"Let me check. Four room two-bathroom. Plenty of space and some original brickwork.", the realtor said, holding an iPad with its screen gleaming beneath a spiderweb of cracks.
Bill ran his hand across the exposed studio brick walls and knocked a foot on the creaking hardwood that made a dense thump. A view out the three big-eyed windows in the living room stared at a congested parking lot of a shopping mall. Behind the mall, straddling the edge of a shopping center was a blank strip of dead and dying shrubbery, a godsend for some dog ready to drop a steaming one. "Is this really the best?" Bill turned around and slanted his brows. He couldn’t help but glance at the woman's stomach, fearing it would go into labor with a single sneeze and out would come a slippery noisy child, its big eyes ready to well up and commence one of mankind's greatest distractions. Bill turned and looked back out the window at the metal machination of suspended railway tracks where he almost knew he'd end up on someday. A nagging voice in his head persisted with the image of cold grey cubicles and a pair of eyes drowned in stock copy paper till they swelled in the socket. "I was looking for something with a view of the city. Or maybe the bay.” The winging voice subsided under the ambiance of someone laying on the horn and another willing to answer with their favorite American finger.

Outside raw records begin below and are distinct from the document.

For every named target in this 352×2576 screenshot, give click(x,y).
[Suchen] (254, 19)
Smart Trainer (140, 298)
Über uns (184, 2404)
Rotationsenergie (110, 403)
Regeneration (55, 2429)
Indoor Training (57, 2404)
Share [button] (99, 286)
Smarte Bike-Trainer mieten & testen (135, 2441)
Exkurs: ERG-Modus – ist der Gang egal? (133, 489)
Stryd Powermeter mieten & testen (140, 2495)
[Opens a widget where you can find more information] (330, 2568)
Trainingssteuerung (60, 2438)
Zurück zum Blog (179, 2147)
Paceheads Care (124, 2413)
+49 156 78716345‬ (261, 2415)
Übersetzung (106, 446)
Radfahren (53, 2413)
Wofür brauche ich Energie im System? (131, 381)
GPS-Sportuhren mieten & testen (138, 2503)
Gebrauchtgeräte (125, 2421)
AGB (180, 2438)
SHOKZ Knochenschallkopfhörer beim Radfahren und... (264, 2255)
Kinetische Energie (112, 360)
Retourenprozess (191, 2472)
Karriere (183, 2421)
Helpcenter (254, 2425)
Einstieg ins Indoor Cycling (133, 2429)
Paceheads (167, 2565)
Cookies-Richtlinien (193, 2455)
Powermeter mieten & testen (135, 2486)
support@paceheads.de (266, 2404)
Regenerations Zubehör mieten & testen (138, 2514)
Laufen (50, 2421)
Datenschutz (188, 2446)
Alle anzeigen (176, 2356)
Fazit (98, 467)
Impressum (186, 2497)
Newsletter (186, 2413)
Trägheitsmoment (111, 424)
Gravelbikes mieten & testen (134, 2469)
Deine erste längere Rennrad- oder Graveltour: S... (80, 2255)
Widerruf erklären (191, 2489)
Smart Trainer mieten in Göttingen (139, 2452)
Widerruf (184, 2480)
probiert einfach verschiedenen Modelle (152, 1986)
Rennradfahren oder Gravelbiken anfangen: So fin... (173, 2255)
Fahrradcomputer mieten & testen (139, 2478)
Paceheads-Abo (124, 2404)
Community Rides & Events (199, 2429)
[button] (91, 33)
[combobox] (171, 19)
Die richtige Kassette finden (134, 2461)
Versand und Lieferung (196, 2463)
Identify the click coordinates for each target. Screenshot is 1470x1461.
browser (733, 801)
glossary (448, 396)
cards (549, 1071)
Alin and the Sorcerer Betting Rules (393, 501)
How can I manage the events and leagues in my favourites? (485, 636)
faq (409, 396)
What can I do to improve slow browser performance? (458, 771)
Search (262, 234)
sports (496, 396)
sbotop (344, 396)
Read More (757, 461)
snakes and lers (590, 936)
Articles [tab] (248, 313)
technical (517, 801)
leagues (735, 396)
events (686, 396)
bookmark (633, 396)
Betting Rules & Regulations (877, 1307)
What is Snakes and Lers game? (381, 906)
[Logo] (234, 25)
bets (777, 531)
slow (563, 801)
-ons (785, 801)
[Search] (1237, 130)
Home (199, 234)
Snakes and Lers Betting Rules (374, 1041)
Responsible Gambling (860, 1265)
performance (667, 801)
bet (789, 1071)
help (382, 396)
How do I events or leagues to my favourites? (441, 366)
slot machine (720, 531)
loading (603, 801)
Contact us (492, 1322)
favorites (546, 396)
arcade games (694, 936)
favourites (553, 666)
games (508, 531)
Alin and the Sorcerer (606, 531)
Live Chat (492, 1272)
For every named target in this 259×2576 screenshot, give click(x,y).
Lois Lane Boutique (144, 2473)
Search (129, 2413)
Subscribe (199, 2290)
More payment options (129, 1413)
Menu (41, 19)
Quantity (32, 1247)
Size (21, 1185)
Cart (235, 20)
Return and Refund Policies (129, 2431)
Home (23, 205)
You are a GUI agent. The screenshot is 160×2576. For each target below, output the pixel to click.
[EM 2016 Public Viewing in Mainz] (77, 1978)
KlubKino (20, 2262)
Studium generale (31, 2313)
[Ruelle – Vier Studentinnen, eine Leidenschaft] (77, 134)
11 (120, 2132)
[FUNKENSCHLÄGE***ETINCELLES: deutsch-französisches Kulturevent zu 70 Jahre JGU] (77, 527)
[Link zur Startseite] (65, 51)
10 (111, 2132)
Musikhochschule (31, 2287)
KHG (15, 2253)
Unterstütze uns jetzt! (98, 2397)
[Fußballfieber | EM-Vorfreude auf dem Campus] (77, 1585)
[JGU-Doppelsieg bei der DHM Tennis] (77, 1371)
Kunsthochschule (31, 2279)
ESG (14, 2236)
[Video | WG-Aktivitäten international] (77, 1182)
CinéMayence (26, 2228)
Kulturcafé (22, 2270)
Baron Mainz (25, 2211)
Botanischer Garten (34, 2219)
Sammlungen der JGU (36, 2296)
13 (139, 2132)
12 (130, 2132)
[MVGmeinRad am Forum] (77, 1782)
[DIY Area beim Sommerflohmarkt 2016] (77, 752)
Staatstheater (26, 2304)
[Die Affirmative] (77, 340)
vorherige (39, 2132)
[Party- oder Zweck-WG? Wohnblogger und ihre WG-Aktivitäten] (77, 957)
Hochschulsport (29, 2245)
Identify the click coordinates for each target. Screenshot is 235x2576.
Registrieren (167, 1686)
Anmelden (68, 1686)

The bloated realtor forced a wince. "I'm sorry. The last one was the best view. But as you saw… Little room for your line of work and budget."
Bill rubbed his scruff. A cold grazed his forearm as he gripped the windowsill. Something felt right, he hardly wanted to admit it, but something about the place seemed familiarly tragic. "How old is the building? Is this an addition?" He was sure of the add-on, his old den of a bedroom growing up had the same breeze that turned the windows into white mirrors of crystallized breath, and that was on a good day.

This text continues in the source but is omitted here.